People in debt often consider a credit card balance transfer as a method of debt consolidation. Through a balance transfer, you move one or more credit card balances to another credit card, usually with a lower interest rate. The good thing about a balance transfer is that the lower interest rate removes expensive finance charges from your balance, making it easier to repay. But, are balance transfers worth it?
If you’re considering balance transfer as a solution for your debt, then you should do it while your credit is still in good shape. Waiting until you can no longer afford to make your payments may be too late. Qualifying for a good balance transfer interest rate requires you to have a good credit rating. Credit card issuers usually only give those long 0% introductory rates to borrowers who have excellent credit. This typically means you can’t have missed a payment on your debt. If you’re already behind, there’s a chance you won’t qualify for a good balance transfer deal.

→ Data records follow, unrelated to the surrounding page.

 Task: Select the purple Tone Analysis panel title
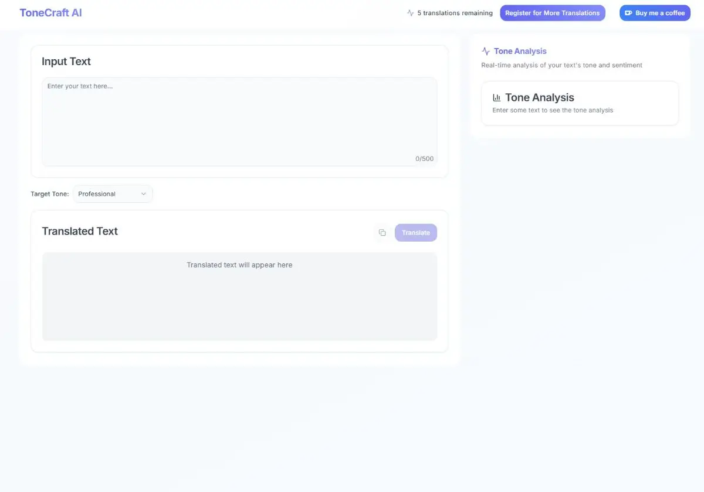[x=520, y=52]
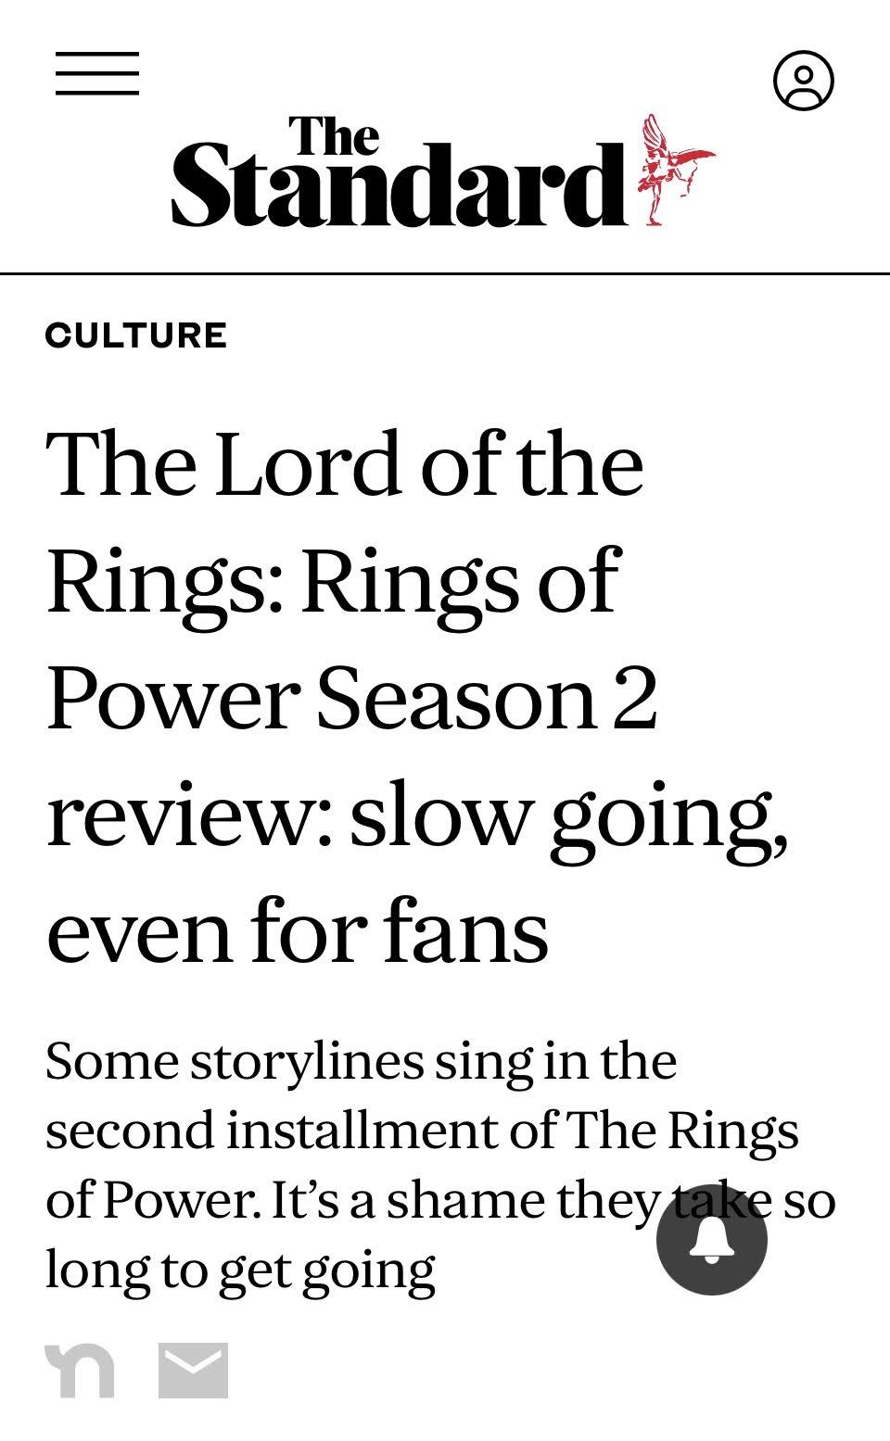Image resolution: width=890 pixels, height=1441 pixels.
Task: Click 'second installment of The Rings' subheading line
Action: point(422,1131)
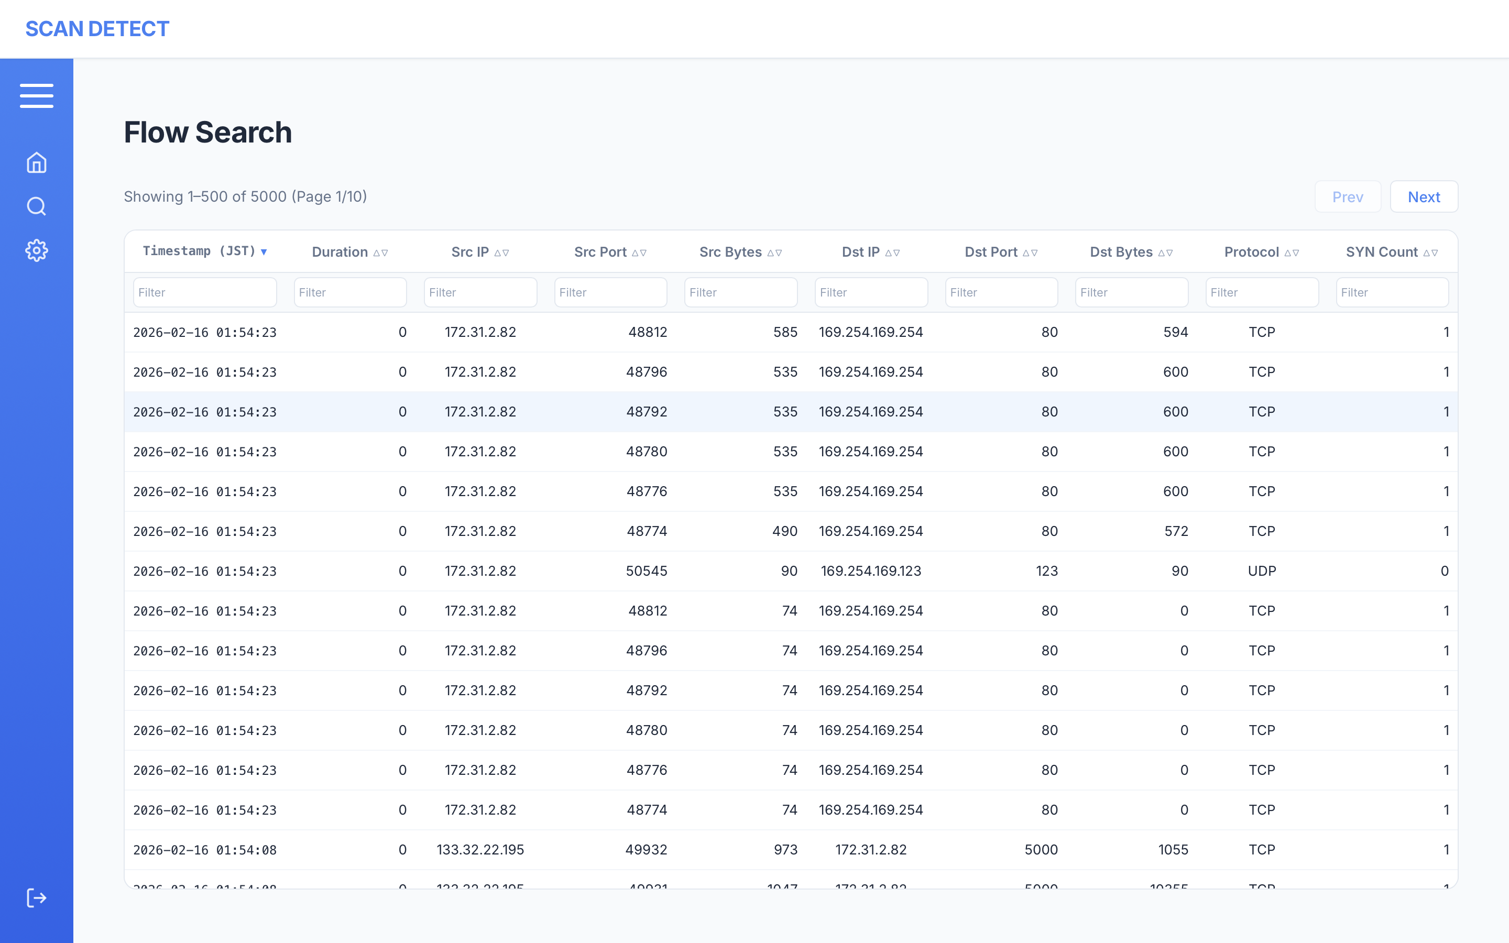Open settings gear in sidebar

(x=36, y=251)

The other thing you usually need for a balance transfer to be successful is a credit limit big enough to handle your debt. If you don’t have enough credit, you’ll probably only be able to transfer some of your debt and the rest will have to remain where they are. You could still make this work, though, by transferring the debt with the highest interest rate, even if it’s just a portion of the balance. Or, you could try qualifying for more than one balance transfer credit cards.
You should be disciplined about not creating new debt when you consolidate your debts with a balance transfer. Once you move your balances to a new credit card, your credit limits will open back up. Many people will use that opportunity to create more debt, a move that will likely hurt you in the long run. Another credit card balance would mean you’ll have another payment to make and would probably make it harder to pay off your balance transfer before the intro rate expires.
Even if you have a low introductory rate, your balance transfer likely won’t be free. Credit card issuers almost always charge a balance transfer fee on balances you bring from another credit card. Issuers usually charge a minimum flat fee or a percentage of the transfer, whichever is greater. For example, the fee may be $5 or 3% of the transfer. A transfer of $1,000 in that case would result in a $30 fee. Obviously, the more you transfer, the higher the fee.
If you can’t pay off the balance transfer before the introductory rate expires, the transfer may have been worthless. Once the low interest rate expires, the regular balance transfer rate takes effect and so does the higher interest. You would then have to increase your monthly payment if you want to continue decreasing your debt at the same rate. Otherwise, it will take longer to pay off your balance.
Paying off your debt with a balance transfer consolidation could be beneficial, but you have to follow certain steps. Try to pay off the debt before the introductory rate expires – get a credit card with a long introductory rate if you can. Try not to make new purchases on the cards that you’ve just transferred balances from. That could only make it more difficult to pay off your balance.